Your task: Reproduce, with no changes, the data between the lines holding "coordinates (51, 237)." and "coordinates (877, 426).", inclusive.

"""

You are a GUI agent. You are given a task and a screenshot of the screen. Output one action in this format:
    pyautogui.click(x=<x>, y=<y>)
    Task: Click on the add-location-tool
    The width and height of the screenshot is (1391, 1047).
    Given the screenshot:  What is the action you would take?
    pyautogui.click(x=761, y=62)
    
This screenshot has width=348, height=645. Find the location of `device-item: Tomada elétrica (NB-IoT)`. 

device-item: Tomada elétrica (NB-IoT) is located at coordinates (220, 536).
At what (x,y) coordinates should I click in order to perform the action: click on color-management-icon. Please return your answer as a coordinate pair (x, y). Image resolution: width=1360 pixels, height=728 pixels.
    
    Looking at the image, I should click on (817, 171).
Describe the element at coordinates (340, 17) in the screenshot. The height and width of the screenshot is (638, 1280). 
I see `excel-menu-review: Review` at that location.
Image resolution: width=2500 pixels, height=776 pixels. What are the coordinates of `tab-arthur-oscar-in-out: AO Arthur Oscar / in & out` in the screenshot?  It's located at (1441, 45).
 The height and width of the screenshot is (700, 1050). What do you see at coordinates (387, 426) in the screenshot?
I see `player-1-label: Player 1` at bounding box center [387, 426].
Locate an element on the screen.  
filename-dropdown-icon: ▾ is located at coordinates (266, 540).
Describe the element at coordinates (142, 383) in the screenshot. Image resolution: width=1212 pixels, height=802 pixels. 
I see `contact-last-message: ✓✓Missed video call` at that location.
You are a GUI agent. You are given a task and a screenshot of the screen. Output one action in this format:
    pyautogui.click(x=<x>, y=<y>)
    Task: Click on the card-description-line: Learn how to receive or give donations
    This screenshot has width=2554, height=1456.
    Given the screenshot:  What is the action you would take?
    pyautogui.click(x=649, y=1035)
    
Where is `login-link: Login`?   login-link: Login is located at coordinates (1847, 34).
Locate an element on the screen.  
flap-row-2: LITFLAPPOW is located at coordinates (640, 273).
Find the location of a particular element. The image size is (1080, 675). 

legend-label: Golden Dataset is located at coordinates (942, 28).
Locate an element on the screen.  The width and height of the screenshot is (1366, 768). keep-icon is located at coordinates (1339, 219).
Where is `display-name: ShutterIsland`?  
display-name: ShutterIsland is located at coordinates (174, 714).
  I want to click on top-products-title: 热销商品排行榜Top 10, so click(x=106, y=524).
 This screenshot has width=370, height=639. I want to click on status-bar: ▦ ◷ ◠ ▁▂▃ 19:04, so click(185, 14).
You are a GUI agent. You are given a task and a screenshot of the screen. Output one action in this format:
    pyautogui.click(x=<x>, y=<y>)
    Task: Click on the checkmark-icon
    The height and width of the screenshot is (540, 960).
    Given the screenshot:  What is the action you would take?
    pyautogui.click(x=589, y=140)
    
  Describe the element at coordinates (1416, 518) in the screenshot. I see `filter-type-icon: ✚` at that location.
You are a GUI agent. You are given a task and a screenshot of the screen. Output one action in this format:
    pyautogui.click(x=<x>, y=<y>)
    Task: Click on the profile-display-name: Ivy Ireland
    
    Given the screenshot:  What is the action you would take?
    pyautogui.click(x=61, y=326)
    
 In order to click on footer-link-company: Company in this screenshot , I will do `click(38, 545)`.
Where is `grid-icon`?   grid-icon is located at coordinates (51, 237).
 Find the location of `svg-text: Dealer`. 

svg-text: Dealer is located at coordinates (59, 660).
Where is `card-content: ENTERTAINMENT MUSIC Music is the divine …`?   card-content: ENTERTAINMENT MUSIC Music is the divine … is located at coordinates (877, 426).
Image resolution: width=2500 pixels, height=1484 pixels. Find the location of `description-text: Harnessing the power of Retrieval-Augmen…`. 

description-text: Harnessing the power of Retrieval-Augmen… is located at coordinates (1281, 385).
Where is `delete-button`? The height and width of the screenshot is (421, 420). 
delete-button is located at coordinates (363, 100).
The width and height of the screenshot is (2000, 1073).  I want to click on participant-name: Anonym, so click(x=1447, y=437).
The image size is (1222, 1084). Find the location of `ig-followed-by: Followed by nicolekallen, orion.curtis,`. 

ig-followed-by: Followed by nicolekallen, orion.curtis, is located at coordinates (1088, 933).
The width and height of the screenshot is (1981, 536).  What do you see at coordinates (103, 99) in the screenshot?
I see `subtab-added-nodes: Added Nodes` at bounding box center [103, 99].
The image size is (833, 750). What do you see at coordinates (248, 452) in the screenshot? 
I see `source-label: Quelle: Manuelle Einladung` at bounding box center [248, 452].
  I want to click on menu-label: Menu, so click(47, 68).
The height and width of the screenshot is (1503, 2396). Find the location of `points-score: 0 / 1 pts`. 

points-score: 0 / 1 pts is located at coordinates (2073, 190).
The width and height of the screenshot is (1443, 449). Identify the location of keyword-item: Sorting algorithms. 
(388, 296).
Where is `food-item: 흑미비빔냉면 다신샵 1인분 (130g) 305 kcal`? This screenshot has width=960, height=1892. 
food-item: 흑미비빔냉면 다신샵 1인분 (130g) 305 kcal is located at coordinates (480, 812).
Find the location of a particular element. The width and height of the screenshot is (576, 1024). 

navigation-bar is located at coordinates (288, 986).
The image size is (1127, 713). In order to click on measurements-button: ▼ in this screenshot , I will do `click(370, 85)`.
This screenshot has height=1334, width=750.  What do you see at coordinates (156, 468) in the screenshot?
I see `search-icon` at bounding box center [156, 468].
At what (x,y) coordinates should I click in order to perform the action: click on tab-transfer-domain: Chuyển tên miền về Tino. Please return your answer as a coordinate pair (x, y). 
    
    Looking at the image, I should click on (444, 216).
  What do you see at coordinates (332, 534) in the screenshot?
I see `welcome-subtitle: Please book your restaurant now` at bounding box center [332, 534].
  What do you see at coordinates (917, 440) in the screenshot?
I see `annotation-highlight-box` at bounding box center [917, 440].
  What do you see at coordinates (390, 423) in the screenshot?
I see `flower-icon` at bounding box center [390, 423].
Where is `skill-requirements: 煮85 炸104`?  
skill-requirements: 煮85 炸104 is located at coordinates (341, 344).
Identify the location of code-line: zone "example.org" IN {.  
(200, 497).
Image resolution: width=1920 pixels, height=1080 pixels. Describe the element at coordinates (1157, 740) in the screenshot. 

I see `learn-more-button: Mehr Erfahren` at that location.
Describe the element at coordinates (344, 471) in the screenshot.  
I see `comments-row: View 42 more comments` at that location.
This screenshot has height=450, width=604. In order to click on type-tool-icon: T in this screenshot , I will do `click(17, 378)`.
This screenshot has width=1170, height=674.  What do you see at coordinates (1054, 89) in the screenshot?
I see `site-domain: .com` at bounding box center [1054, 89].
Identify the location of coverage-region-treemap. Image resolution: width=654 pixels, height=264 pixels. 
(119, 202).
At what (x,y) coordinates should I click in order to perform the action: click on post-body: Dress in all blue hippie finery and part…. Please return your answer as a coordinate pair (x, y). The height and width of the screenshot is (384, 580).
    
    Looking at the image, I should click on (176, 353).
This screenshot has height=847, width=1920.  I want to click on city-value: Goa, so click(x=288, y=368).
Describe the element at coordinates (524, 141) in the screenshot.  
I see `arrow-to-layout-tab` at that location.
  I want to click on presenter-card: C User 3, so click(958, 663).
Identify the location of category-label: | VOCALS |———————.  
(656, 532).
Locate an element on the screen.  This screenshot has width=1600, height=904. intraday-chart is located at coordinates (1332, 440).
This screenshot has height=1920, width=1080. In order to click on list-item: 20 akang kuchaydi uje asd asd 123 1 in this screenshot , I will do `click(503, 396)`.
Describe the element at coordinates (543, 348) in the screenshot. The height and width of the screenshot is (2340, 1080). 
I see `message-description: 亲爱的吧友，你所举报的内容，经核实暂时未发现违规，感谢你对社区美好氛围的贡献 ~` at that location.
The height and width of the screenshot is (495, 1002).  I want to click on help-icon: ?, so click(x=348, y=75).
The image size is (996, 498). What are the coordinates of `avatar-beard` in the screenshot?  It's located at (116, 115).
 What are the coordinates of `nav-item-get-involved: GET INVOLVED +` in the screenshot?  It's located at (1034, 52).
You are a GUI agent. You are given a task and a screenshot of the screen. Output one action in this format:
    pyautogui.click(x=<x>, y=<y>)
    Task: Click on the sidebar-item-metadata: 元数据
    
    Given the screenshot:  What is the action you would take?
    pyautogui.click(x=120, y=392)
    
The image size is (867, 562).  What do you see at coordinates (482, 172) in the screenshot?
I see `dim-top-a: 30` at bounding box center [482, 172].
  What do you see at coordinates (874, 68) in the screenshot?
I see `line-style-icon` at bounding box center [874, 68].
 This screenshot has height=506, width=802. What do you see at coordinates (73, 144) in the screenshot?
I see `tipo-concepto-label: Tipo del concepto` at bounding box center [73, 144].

"""

Solved exercise:
Where is `grid-icon`?   grid-icon is located at coordinates (51, 237).
 Find the location of `svg-text: Dealer`. 

svg-text: Dealer is located at coordinates (59, 660).
Where is `card-content: ENTERTAINMENT MUSIC Music is the divine …`?   card-content: ENTERTAINMENT MUSIC Music is the divine … is located at coordinates (877, 426).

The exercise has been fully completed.